VOICE:  I had a chance to talk to bankers at J.P. Morgan yesterday about investment in Latin America.  One of the striking things about Latin America is how little private equity has flowed into the region from major investors in the world.  And the reason that so little has flowed in is the track record.  The return of foreign private equity in Latin America over the last 20 years is very small.  And the reason is corruption.

So we ought to see this challenge of democracy and democratization and getting rid of poverty as allies, as the same challenge.  And getting these bums out, these corrupt dictators who have 18 Rolls Royces or whatever, that's the way to do it.

MR. BARBER:  ( Washington Times).  I have been to many countries, such as Nigeria, where attempts are made to introduce democracy into a system which is fundamentally non-democratic and based on power relations: whoever is in power from the village on up to the top is beyond questioning.  And I am just wondering, we live in a system—perhaps if we take it back to the Magna Carta—that took 800 years to develop.  How is it possible to take countries such as Nigeria or other newly independent states and just hand them our Constitution and say, “Copy this and act like this."

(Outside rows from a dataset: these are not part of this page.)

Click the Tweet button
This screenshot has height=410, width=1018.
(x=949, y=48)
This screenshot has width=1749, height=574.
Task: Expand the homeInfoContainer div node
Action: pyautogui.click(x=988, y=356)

Whereas, the whole basis of democracy in this country is we are protected by a system of laws.  Those protections do not exist in places that you are talking about.  Can you introduce this from the top down?  Our democracy comes from the bottom up.

MR. SOLOMON:  The answer to that is in the history of the last 20 years.  As an example, Taiwan was ruled by a Leninist party.  Within the space of a few  years, they have transformed themselves into a democracy.  Same thing for South Korea, which had a well-established history of military rule.  So the argument that it will take generations breaks down.

We are clearly in a time where the international community is inclined to take that next step, which is why notions of sovereignty are being transformed so dramatically.  And institutionalizing these processes in a more overt, regularized way can be one of the exciting possibilities of this time in history.

There is evidence for many countries including Mali that it is corrupt dictators that stand in the way of people's desire for democracy.  And democracy is resisted from the top.  It is not imposed from the top.  If you have leaders that respect those values, we have seen throughout the world in different societies and different cultures that democracy is not a western invention that we are imposing on other people.  It is something that people everywhere want.

VOICE:  Thank you very much.  I think that is an excellent closing statement.  And I want to join everyone here in thanking this excellent panel that we have all been listening to.